Here is the final deliverable, OTTO.
Sensors gather data from the environment and send it to the hub, the central processor of the IoT.
— Sensors sense and collect environmental data. Sensors can be placed anywhere within the user’s space, giving the user autonomy to decide which parts of their home are monitored.
— To ensure data collection is accurate and transparent, LED indicators inform users what conditions the sensor is currently monitoring.
— To avoid inaccurate data (due to heaters, windows, etc.), users can adhere sensors near their activities areas and select what variables the interface senses.
The Hub is the logic processor of OTTO, and decides which devices need to be active to maintain homeostasis.
— The Hub processes environmental data captured by the user's sensors. This is followed by sending commands to the smart products based on user input or environmental input.
— Automating this process resolves the user needs of balance and adaptability.
— Autonomy is addressed by having the Hub display what actions it takes within its UI.
The Controller allows the user to create and switch between modes.
— The Controller is a universal dial that centralizes smart home control to one interface and allows users to fine-tune their surroundings.
To emphasize users autonomy, the Hub does not make any changes other than corrective measures until the user inputs a change into the Controller.
— Ease of use is a priority in OTTO, and all interactions are easily one-handed and intuitive.
— Otto is built on gradual change and trial and error. When creating a mode, users start with a general set of parameters.
— Over time, users can fine-tune more niche details of each mode.
— OTTO was one of my first end-to-end projects, and I learned a lot in the process. Overall, I feel I was better able to grasp the importance of how functionality can influence the form of a design.

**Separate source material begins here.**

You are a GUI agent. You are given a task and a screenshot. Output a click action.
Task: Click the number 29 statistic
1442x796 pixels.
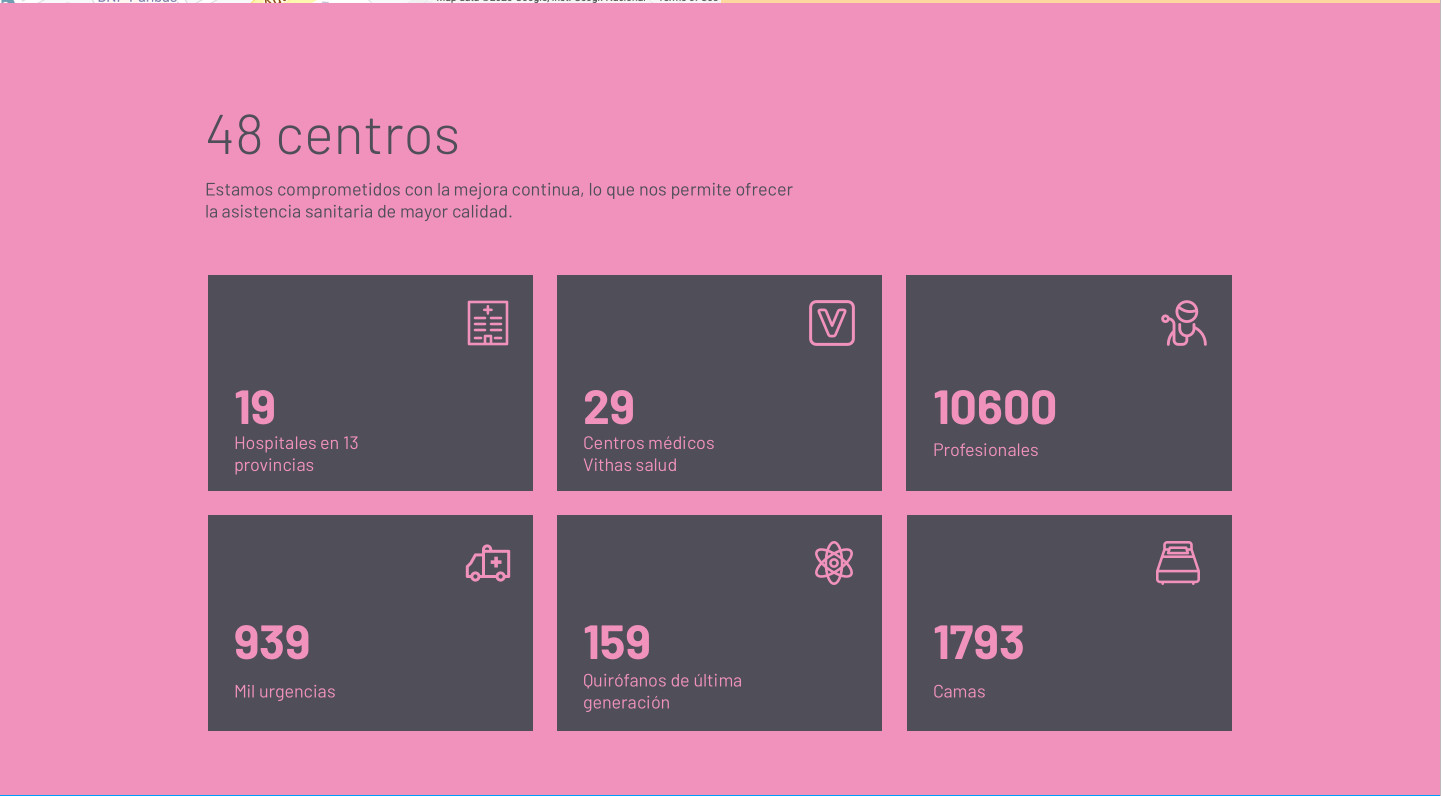pyautogui.click(x=608, y=408)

I learned how to keep an open, unbiased mind. Early in the prototyping process, I was attached early ideas. I realized I needed to take a few steps back and understand that while the original form was good to look at, it would be more beneficial for a different use case.

— I still believe that being playful and idealistic early on is a good way to generate ideas, but OTTO was extremely beneficial in teaching me to scale down and focus on usability.